## START EXTRACT
I wonder what maintainers think. Does this sound as a feature that would be accepted or is it too much complexity? Are there any other ways of achieving this ?

Describe alternatives you have considered

Adding comments with schema links to each file. This is quite impractical to maintain in repos with a lot of similar files. Adding the comments could potentially be automated based on a mapping like above for a "quick fix" solution.

Additional context

apupier commented 2 years ago

Please note that if the CRD is deployed on your Kubernetes cluster, that you are connected to it and using VS Code Kubernetes and VS Code yaml, the schema is already resolved.

Having a way to define them via preferences as you mentioned or via API would be nice too. it will allow to have completion in offline mode. With the API, it will allow other VS Code extensions to provide the CRDs schema in non-connected mode.

For kubernetes files, it is effectively not very convenient to provide schema using modelines in comment as the version is already defined in a specific attribute. A way to workaround the lack of schema support in yaml specification.
## END EXTRACT
Answer the following questions about the thread on YAML schema support above.
(a) According to the requester, why is adding comments with schema links to each file impractical?
(b) Under what conditions, according to apupier, is the schema already resolved?
(c) Why does apupier consider modelines in comments not very convenient for Kubernetes files?
## START PROVIDED RECORDS
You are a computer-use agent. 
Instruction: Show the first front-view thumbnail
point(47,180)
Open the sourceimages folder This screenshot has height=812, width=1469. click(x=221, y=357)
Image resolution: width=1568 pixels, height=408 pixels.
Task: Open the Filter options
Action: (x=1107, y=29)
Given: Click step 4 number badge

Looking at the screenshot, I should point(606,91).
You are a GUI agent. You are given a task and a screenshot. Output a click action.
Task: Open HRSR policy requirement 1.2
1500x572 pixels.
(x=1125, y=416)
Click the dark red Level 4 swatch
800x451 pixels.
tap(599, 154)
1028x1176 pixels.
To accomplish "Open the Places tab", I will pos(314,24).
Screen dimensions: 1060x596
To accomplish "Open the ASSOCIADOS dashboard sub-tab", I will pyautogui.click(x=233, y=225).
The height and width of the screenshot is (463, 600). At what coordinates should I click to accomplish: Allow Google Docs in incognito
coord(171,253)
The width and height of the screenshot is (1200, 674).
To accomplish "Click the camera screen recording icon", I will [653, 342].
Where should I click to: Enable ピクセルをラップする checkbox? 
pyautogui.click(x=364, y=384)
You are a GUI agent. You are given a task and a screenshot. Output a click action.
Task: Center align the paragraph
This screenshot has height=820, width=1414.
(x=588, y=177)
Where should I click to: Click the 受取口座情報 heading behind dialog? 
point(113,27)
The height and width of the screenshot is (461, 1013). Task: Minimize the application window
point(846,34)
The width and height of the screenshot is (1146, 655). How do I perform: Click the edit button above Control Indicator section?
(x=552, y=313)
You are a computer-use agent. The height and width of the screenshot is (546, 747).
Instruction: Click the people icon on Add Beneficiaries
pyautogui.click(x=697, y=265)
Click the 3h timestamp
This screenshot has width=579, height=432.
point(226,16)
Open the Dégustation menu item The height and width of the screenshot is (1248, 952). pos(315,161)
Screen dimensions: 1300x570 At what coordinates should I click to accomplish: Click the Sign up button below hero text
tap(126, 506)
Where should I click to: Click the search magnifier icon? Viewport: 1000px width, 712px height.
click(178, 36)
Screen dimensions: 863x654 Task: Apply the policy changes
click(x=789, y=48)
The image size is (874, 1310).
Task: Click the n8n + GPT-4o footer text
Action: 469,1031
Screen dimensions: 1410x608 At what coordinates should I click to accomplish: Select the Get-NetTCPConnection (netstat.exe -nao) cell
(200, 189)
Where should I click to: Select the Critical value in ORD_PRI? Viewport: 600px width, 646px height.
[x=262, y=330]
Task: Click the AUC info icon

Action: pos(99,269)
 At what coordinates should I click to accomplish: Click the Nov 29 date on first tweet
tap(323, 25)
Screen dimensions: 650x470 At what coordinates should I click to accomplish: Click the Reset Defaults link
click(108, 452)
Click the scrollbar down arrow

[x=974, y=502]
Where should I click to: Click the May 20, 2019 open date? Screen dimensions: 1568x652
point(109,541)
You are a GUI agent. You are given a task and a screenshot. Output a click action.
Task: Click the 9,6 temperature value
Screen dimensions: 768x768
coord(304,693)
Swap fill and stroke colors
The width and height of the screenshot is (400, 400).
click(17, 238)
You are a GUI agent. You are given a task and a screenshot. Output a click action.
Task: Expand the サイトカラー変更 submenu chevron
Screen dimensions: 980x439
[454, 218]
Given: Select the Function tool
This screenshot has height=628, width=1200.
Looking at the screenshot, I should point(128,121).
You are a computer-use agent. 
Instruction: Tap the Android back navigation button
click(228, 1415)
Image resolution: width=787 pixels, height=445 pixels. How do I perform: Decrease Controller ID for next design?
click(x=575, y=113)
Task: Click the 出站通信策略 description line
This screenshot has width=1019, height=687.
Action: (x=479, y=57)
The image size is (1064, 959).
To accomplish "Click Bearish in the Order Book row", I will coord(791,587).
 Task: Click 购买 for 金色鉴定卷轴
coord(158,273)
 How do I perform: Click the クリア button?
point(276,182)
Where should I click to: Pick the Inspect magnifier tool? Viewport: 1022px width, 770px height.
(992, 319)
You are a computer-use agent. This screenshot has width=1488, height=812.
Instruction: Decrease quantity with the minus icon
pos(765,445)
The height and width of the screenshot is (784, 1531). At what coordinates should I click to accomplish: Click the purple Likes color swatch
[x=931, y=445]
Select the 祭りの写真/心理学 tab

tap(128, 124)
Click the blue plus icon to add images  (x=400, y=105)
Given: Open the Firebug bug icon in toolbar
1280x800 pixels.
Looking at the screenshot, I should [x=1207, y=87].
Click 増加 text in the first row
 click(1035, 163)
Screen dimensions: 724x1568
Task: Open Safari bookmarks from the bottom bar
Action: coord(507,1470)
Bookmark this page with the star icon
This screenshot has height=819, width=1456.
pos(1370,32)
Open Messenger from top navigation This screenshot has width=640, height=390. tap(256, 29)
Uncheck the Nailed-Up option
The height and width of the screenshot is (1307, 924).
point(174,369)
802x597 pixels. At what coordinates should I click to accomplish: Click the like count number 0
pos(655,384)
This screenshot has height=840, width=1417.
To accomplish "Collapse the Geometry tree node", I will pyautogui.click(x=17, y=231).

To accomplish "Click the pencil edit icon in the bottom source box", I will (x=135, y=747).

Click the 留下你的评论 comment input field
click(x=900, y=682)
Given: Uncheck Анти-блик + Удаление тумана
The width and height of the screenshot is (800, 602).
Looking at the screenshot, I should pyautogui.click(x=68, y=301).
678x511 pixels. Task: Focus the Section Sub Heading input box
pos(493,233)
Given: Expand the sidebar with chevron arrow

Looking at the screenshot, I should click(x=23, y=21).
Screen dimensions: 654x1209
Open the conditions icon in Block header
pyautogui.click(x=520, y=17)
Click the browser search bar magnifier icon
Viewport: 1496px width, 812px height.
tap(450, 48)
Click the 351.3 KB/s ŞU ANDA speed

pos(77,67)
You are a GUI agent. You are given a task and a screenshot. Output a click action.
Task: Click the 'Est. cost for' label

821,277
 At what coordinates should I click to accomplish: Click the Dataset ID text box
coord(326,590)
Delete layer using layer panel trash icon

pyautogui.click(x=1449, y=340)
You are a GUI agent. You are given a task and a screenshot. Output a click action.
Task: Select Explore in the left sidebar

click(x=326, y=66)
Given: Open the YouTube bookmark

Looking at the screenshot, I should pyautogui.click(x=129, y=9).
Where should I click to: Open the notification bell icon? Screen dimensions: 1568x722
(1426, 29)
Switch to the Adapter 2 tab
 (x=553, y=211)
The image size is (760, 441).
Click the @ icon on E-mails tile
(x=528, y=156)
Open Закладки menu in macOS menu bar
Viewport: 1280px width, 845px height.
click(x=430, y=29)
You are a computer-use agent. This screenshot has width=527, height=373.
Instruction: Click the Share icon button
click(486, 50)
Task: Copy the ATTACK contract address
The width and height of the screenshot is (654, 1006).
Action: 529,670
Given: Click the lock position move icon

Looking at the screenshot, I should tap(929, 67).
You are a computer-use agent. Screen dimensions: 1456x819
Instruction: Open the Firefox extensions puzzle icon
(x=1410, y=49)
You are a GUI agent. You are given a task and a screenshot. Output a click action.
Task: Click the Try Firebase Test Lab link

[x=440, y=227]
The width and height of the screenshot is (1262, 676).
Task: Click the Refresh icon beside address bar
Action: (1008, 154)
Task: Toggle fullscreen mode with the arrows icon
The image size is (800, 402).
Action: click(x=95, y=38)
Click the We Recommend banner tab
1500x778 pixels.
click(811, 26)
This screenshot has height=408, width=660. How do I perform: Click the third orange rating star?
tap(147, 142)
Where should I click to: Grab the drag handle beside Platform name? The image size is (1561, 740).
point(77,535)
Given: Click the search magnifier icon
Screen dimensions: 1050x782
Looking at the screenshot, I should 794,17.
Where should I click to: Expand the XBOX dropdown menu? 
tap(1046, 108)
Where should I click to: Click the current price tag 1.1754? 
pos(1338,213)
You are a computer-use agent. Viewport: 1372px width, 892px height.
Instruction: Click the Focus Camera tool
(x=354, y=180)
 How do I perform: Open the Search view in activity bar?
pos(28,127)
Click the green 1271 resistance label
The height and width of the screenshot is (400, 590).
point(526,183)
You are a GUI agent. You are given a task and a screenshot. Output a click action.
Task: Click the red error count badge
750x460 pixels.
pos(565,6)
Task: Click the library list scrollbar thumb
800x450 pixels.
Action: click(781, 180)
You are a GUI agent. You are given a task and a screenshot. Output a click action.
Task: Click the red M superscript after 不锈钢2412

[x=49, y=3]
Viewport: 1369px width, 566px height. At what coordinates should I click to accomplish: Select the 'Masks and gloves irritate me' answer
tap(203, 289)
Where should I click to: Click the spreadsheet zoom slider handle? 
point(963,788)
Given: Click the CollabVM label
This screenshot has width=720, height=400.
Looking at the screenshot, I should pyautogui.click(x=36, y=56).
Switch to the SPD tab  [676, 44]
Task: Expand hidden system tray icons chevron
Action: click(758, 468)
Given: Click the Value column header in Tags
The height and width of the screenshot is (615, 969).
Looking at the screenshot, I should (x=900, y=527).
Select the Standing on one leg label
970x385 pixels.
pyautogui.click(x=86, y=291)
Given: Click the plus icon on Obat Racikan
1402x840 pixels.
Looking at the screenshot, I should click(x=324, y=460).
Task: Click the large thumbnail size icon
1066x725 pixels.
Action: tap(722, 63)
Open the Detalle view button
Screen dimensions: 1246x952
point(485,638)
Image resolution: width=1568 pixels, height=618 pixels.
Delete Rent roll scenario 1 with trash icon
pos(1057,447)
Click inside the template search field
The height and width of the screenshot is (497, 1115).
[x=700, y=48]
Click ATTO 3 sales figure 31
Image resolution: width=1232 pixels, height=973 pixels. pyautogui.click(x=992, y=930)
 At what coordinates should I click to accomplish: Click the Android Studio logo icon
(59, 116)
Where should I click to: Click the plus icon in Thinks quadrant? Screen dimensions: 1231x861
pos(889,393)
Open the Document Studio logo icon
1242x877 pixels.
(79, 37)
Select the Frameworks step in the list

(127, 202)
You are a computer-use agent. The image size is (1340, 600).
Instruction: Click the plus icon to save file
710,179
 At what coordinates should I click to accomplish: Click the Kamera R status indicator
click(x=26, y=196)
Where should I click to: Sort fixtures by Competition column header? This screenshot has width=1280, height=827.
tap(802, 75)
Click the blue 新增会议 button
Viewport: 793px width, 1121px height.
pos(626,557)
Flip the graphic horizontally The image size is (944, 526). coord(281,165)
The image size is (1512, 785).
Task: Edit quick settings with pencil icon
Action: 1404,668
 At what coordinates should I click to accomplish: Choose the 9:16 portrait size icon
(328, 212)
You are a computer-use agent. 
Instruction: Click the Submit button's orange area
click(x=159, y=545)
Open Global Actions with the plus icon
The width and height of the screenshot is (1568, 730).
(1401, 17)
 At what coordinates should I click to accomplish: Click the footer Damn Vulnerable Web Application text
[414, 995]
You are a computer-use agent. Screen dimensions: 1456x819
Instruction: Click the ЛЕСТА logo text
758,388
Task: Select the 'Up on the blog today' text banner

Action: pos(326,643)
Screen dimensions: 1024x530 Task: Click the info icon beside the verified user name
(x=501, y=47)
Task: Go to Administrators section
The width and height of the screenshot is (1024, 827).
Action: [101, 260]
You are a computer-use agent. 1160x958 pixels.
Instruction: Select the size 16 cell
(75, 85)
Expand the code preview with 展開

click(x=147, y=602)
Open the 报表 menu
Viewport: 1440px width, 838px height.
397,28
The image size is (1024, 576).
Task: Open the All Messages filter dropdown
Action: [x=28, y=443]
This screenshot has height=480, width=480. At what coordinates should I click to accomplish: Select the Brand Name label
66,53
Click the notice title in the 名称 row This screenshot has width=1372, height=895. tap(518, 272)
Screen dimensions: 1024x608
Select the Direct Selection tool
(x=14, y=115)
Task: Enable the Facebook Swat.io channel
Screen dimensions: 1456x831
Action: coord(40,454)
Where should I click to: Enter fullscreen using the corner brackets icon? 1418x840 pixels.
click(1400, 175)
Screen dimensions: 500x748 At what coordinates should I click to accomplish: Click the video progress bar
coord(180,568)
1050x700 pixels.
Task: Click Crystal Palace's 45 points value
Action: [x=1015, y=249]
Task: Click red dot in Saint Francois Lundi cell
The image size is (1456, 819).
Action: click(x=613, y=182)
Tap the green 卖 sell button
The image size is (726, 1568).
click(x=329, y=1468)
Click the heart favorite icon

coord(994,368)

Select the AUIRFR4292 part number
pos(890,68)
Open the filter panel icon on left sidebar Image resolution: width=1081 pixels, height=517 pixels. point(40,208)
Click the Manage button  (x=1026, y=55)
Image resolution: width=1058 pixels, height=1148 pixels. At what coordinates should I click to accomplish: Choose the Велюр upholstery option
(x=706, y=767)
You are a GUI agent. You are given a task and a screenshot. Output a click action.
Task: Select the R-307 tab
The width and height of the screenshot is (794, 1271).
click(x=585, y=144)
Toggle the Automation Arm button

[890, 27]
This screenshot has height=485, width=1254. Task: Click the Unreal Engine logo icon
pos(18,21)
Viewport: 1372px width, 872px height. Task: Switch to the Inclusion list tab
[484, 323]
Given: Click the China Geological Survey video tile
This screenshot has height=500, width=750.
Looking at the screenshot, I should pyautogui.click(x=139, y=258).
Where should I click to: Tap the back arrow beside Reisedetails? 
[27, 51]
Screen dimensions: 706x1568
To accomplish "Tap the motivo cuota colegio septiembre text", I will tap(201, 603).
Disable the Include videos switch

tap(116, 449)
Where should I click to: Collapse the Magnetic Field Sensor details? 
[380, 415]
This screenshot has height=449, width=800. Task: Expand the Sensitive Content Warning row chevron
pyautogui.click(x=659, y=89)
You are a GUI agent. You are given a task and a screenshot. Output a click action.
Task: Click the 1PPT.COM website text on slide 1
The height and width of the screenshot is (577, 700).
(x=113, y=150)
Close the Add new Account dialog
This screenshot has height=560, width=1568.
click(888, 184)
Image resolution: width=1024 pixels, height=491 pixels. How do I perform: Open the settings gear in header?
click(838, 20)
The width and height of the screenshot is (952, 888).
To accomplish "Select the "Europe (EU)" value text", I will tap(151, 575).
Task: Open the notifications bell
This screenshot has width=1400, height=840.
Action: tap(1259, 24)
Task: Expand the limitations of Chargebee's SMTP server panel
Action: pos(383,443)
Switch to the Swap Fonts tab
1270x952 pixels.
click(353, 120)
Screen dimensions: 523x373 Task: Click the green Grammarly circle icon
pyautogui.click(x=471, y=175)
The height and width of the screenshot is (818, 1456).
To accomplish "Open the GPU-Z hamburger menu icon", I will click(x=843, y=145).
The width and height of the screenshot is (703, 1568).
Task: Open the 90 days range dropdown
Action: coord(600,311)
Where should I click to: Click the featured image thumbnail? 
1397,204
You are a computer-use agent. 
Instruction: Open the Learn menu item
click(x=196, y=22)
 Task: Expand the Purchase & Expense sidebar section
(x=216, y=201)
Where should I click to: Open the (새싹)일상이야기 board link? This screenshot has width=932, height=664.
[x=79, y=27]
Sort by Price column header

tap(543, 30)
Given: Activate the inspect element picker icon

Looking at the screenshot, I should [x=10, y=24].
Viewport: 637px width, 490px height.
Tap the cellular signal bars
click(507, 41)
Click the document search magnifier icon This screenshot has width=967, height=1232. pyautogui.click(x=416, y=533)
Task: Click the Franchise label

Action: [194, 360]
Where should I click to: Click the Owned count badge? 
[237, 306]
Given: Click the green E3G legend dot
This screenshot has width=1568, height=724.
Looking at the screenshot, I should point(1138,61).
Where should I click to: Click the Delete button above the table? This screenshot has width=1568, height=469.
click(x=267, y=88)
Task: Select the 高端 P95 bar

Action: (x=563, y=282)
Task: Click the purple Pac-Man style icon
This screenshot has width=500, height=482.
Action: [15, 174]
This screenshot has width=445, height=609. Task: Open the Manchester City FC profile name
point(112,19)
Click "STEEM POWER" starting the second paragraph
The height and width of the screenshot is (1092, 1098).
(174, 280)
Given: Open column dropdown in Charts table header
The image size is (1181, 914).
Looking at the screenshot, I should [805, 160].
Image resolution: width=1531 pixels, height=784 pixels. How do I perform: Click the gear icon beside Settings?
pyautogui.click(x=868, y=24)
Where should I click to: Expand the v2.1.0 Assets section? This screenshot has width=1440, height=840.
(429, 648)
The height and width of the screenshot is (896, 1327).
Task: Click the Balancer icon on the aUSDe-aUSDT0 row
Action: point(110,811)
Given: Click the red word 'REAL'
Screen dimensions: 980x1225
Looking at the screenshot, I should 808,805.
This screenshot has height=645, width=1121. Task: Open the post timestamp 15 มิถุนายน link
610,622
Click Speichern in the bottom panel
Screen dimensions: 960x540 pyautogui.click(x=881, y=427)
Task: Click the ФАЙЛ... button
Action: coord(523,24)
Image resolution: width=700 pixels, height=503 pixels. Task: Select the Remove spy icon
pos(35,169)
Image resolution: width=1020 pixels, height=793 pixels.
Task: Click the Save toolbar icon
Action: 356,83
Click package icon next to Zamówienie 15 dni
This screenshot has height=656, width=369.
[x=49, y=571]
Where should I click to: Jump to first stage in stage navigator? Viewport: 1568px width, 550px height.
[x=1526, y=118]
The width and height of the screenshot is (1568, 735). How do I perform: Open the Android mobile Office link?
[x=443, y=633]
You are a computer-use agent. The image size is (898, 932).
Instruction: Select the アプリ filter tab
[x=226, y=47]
## END PROVIDED RECORDS
REPLY
(a) It is impractical to maintain in repos with a lot of similar files.
(b) The CRD must be deployed on your Kubernetes cluster, you must be connected to it, and you must be using VS Code Kubernetes and VS Code yaml.
(c) The version is already defined in a specific attribute.